In this measurement, the surveyors observed about 31 million galaxies at distances up to 10 billion light-years away. They then used these observations to calculate the average distribution of dark matter and hidden gas in the universe. The cosmic “clump” they found was nearly 10 percent thinner than predicted by currently established models of the universe.
Another independent measurement also supports the finding that the modern universe is thinner than previously thought. In this measurement, the researchers created a map of the universe’s hidden matter by watching galaxies drift through the universe. In this image, the clumps in the modern universe are almost as small and thinner than previously thought, as recently measured clumps.
Additionally, at least 12 measurements over the past eight years (all using different techniques) have found that the universe today is thinner than thought. This has made some cosmologists increasingly skeptical that the universe is really thin, after all, when we start seeing the same thing in a ton of different data sets, we usually think it’s really telling us something.
How does it fit with the model of the universe?
Why are actual observations of the universe thinner than theoretically predicted?
First of all, the Standard Model of cosmology is a model made to be suitable for observing and explaining the universe. Therefore, in order to keep the model consistent with newly observed cosmic phenomena, cosmologists continue to add and delete this model. For example, some theorists have tried adding “dark radiation” to the early universe in order to explain why the universe is expanding so rapidly. But adding dark radiation would have to balance it out with extra matter, and adding matter would make the universe “thick.”
And now, new measurements have found that the universe is not as thick as the Standard Model says it is. To explain why the universe is the way it was recently measured, cosmologists are getting busy again. They must create new explanations and revise the Standard Model of the universe again to match the new observations.
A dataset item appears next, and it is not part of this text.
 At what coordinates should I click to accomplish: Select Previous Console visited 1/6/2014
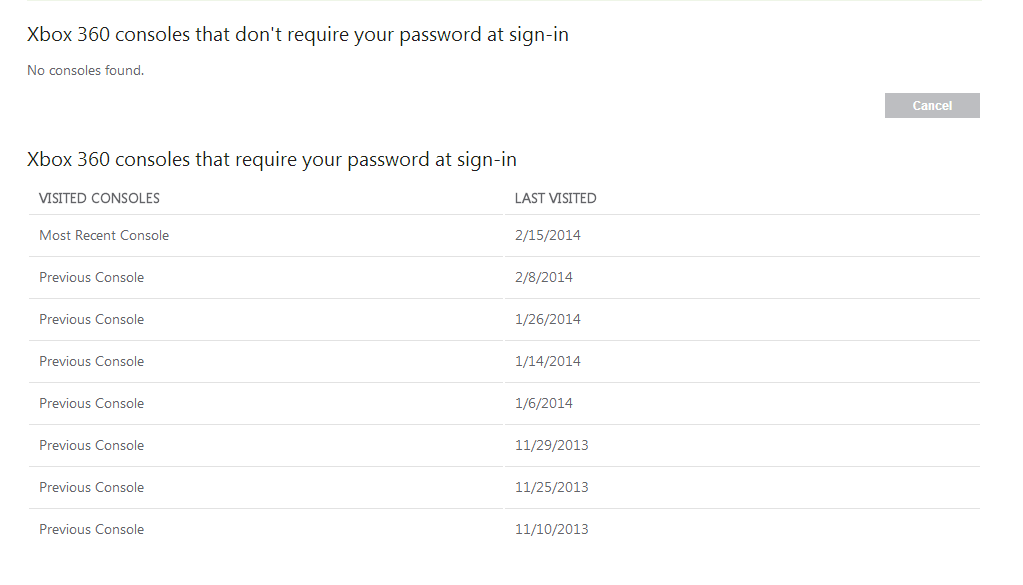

Some cosmologists speculate that some dark matter in the universe is converted into dark energy, which makes the universe expand rapidly, so the universe becomes thinner. Or, the Earth happens to be in a huge void in the universe, and what we observe is the result of distortion. Alternatively, the two anomalies may not be related in any way.
Of course, the discrepancy between the observations and the model of the universe can still be resolved with more data. Currently, increasingly sophisticated measurements of the universe are underway. Among them, the Chilean International Dark Energy Measurement Project covers an area of 5 times the sky of this measurement project in July 2020, and its measurement results are likely to change some of our views of the universe. Obviously, a lot of people are waiting for it, and it will be the next big thing in cosmology.
However, it must be noted that at distances of billions of light-years, galaxies appear only as pixels, complicating analyzing their shapes. Researchers also need to know how far each galaxy is, and how they deal with the uncertainties that come with those distances can have profound implications for our understanding of the universe.